TASK REQUIREMENTS:
a) Duplicate everything in the Black Cube article from "Last year BlackCube" down to "his prolific sexual abuse.".
b) Name every person the Black Cube article identifies by name.

STUDY TEXT:
..............................

In this image taken from video, Chris Wylie gives evidence to the House of Commons Digital, Culture, Media and Sport Committee's inquiry into fake news, in Portcullis House, London, Tuesday March 27, 2018.
PA via AP

Israeli intelligence firm Black Cube on Tuesday vehemently denied allegations by a whistle-blower that the firm attempted to hack the health records of Nigerian President Muhammadu Buhari during that country's 2015 election. 

Christopher Wylie's dramatic claims about the inner workings of British-based firm Cambridge Analytica have thrown Facebook, which gave it access to user's data, under intense scrutiny and shone fresh light of behind-the-scenes moves to influence elections. 

Appearing at a parliamentary committee in London on Tuesday, Wylie said that Black Cube was engaged by Cambridge Analytica and a Canadian firm, Aggregate IQ, to undermine Buhari's campaign against incumbent Goodluck Jonathan. 

"Black Cube on the Nigeria project was engaged to hack the now president of Nigeria, Buhari, to get access to his medical records and private emails," Wylie charged at the committee.

Last year BlackCube was thrust from the shadows when the New Yorker magazine reported that the company was engaged by disgraced film producer Harvey Weinstein to discredit and intimidate alleged victims of his prolific sexual abuse. 

Shortly after Wylie's testimony, the Tel Aviv-based company described the claims as a "flagrant lie" and threatened to sue Wylie and Cambridge Analytica's parent company, SCL, for "any pound they still have or don't have."


"Whilst we are flattered that we are seemingly being connected with every international incident that occurs, we will state that Chris Wylie’s testimony is a flagrant lie," Black Cube said in a statement. 

"We categorically declare that neither Black Cube, nor any of its affiliates and subsidiaries, have ever worked for, or engaged with, SCL, Cambridge Analytica, or any of their affiliates and subsidiaries."

"In addition, Black Cube has never operated in Nigeria or for any Nigerian connected project and none of its employees has ever put his foot in Nigeria connected to her projects."

Wylie said that UK's Channel 4 has undercover footage of Cambridge Analytica's since-suspended chief discussing the company's relationship with BlackCube. 

He said that for unspecified reasons "they haven't been able to put [the footage] into the public domain."

However the Israeli firm released letters from Cambridge Analytica stating that it was the television journalist who first mentions Black Cube, and that it is "not clear to whom he refers in his response."

Wylie said that AIQ distributed "incredibly anti-Islamic and threatening messages portraying Muslims as violent" during the Nigerian election, in order to harm Buhari, a Muslim. 

There was no suggestion Black Cube was involved in this effort. 

Buhari's health is a topic of fervent speculation in Nigeria, from where he was absent for several months last year, reportedly receiving medical treatment in London. 

In 2016, an Israeli employee of the company was convicted in Romania of trying to intimidate the country's  anti-corruption chief.

..............................

PROVIDED MATERIAL:
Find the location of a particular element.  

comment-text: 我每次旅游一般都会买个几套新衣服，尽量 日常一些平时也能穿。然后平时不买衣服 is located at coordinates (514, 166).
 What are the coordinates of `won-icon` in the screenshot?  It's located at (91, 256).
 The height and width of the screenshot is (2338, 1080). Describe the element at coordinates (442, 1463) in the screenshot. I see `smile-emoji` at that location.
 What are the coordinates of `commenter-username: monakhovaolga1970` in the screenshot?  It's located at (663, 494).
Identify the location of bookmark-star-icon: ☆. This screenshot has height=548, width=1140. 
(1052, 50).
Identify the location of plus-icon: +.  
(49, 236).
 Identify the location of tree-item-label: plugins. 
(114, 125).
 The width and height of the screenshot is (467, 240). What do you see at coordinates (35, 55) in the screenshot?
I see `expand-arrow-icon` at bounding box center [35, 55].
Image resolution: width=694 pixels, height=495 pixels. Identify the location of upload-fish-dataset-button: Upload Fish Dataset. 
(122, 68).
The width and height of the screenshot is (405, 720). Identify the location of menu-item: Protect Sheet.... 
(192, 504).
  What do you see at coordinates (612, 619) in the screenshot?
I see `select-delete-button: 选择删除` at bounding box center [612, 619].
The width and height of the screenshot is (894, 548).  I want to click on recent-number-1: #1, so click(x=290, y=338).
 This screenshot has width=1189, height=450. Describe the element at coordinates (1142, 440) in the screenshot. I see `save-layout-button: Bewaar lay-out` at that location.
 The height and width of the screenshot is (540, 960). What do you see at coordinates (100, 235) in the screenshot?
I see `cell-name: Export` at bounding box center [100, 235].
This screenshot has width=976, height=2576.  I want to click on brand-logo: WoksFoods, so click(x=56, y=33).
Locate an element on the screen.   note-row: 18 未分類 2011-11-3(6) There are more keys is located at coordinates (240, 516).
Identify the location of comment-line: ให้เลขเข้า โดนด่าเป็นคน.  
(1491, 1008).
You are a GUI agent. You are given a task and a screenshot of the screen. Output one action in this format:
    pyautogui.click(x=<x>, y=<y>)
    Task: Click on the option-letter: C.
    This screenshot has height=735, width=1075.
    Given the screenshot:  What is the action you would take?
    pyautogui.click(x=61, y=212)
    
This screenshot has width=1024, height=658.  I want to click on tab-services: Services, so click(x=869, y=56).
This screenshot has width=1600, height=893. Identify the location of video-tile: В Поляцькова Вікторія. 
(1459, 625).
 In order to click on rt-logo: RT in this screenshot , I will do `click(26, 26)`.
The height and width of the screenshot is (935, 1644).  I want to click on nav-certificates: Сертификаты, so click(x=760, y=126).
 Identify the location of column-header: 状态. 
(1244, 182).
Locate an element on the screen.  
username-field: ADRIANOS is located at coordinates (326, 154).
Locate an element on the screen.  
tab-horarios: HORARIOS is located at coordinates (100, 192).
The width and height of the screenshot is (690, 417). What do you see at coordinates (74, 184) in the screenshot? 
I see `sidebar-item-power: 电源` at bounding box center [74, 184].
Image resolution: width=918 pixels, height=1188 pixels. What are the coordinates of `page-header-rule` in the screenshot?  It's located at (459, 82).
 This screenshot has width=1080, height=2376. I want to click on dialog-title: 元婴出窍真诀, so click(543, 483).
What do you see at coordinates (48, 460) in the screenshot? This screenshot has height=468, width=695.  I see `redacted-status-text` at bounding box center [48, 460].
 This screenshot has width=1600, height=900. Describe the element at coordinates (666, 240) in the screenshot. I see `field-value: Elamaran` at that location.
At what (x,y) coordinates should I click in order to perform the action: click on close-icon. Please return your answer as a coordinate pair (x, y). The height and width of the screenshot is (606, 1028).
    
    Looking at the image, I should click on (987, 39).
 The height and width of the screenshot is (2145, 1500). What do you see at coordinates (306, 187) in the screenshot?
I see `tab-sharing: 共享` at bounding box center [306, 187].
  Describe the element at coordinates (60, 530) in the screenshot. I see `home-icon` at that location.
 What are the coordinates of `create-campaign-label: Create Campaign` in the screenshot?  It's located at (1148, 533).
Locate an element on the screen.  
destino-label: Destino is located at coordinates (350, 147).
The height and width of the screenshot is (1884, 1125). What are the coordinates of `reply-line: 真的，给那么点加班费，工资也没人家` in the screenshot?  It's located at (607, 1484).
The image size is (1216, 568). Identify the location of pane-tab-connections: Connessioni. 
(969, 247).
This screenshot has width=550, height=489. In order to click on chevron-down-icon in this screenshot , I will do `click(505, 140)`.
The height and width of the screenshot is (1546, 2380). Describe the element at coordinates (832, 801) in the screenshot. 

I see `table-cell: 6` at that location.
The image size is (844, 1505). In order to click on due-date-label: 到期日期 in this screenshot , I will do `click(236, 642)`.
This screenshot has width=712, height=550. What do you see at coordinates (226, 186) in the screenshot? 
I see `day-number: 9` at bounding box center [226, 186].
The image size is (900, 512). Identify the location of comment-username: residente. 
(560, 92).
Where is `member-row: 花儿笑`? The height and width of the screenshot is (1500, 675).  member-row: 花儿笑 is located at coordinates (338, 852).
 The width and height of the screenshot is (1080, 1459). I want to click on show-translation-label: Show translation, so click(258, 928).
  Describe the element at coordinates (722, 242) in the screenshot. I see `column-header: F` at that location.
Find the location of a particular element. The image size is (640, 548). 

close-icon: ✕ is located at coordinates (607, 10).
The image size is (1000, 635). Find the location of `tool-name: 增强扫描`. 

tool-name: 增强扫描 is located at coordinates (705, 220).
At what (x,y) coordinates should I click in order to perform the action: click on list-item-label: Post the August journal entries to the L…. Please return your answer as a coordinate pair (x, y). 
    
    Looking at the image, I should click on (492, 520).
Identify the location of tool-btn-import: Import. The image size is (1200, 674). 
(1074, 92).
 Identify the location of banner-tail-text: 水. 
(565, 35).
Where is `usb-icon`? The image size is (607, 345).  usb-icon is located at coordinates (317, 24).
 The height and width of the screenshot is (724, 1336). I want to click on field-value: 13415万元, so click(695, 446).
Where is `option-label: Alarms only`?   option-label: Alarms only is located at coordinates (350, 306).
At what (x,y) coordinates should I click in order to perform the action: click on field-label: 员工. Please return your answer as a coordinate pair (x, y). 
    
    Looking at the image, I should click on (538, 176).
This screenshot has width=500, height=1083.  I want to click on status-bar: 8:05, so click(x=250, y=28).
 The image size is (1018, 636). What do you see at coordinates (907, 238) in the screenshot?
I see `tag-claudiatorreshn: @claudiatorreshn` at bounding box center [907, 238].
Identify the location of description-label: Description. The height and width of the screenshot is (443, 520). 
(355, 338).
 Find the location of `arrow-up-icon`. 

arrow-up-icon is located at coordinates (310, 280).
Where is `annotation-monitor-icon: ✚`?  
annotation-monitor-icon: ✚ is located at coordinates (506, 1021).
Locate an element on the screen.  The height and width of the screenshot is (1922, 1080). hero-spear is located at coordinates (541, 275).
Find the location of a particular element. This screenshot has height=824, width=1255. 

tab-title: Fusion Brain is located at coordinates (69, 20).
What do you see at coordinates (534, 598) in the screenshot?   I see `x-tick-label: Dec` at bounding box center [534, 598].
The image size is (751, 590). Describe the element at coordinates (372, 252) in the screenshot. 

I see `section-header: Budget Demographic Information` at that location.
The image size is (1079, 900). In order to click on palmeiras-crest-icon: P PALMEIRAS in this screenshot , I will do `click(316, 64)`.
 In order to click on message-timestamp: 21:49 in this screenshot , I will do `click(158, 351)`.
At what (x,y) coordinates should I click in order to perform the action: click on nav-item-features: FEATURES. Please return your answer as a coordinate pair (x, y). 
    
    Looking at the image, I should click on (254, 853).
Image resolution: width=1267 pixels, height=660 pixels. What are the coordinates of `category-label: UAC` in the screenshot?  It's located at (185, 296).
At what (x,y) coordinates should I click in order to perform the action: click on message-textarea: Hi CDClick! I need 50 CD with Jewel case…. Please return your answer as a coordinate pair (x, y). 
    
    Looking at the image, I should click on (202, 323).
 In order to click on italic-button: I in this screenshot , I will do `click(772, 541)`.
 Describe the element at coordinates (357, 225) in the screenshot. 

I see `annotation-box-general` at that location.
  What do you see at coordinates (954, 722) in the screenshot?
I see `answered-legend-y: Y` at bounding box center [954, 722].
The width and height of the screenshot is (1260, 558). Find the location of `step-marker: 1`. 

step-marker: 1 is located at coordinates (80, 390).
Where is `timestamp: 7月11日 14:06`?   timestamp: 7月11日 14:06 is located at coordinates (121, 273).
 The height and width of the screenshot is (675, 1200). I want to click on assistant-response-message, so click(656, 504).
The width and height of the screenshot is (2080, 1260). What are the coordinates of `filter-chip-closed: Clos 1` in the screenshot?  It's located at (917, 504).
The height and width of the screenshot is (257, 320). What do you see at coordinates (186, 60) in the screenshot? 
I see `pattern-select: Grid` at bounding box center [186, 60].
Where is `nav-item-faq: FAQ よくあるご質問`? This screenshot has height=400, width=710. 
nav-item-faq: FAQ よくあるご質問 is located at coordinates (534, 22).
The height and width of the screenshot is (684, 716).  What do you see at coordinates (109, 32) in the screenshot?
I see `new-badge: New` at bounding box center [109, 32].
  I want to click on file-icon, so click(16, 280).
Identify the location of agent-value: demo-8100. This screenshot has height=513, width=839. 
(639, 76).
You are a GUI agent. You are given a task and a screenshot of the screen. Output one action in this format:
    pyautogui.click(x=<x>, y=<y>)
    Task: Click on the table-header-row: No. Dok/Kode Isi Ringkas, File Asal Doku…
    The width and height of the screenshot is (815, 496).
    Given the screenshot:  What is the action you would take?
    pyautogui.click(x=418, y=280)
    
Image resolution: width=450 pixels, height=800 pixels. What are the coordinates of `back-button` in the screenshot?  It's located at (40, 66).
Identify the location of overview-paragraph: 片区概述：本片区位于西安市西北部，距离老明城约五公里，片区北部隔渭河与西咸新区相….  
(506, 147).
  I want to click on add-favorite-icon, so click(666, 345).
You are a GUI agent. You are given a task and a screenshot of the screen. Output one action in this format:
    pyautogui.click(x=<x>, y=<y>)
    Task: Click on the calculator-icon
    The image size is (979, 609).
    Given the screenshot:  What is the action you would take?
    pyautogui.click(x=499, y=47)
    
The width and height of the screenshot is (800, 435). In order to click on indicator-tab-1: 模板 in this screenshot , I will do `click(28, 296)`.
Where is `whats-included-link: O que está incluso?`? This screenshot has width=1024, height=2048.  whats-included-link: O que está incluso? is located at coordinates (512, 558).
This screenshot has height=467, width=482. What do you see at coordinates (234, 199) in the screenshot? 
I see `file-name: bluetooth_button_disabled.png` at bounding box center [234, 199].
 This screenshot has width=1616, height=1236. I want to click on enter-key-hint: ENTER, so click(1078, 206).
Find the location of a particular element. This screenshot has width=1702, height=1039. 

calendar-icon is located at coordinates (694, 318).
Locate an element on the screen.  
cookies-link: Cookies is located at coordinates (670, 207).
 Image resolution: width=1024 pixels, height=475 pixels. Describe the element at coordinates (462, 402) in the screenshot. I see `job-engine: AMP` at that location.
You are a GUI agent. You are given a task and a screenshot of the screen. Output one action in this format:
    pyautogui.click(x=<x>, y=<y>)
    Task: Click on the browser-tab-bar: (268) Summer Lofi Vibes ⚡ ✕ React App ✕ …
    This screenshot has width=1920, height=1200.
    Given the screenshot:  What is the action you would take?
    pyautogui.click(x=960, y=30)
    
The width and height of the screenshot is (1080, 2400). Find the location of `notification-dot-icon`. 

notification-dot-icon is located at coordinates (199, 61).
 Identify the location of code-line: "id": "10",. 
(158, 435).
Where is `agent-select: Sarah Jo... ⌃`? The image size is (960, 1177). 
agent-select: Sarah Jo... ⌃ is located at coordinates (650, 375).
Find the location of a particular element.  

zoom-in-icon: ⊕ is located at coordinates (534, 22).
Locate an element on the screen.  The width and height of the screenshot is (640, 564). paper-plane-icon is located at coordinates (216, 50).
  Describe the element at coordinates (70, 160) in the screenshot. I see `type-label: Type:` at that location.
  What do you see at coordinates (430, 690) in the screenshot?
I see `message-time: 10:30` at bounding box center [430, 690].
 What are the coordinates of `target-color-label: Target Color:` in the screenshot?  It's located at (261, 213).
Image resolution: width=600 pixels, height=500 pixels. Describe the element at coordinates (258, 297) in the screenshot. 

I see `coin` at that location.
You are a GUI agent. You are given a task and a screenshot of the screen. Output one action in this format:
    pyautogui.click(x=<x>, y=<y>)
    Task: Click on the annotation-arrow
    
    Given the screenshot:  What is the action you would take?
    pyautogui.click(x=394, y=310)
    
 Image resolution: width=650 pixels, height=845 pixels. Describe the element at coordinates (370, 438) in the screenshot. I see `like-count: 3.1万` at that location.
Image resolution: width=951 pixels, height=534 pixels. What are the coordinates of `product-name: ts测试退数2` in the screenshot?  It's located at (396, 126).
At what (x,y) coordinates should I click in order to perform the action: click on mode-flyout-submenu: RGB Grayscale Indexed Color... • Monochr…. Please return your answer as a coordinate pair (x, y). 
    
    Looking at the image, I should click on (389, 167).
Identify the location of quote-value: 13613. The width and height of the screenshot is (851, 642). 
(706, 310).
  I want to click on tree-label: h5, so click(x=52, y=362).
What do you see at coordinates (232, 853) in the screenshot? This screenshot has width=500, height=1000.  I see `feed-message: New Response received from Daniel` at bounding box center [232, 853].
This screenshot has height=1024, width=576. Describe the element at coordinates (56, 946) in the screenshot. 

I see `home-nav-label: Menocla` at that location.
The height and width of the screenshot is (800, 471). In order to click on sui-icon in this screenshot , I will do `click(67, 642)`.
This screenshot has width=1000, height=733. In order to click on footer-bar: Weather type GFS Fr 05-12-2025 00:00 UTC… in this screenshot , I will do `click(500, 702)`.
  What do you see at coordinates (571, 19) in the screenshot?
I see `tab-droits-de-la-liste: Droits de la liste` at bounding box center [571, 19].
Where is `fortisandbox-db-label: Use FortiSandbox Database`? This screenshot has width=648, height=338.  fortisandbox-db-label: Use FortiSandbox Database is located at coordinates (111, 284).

..............................

SOLUTIONS BELOW:
a)
Last year BlackCube was thrust from the shadows when the New Yorker magazine reported that the company was engaged by disgraced film producer Harvey Weinstein to discredit and intimidate alleged victims of his prolific sexual abuse.

b)
Chris Wylie (also called Christopher Wylie)
Muhammadu Buhari
Goodluck Jonathan
Harvey Weinstein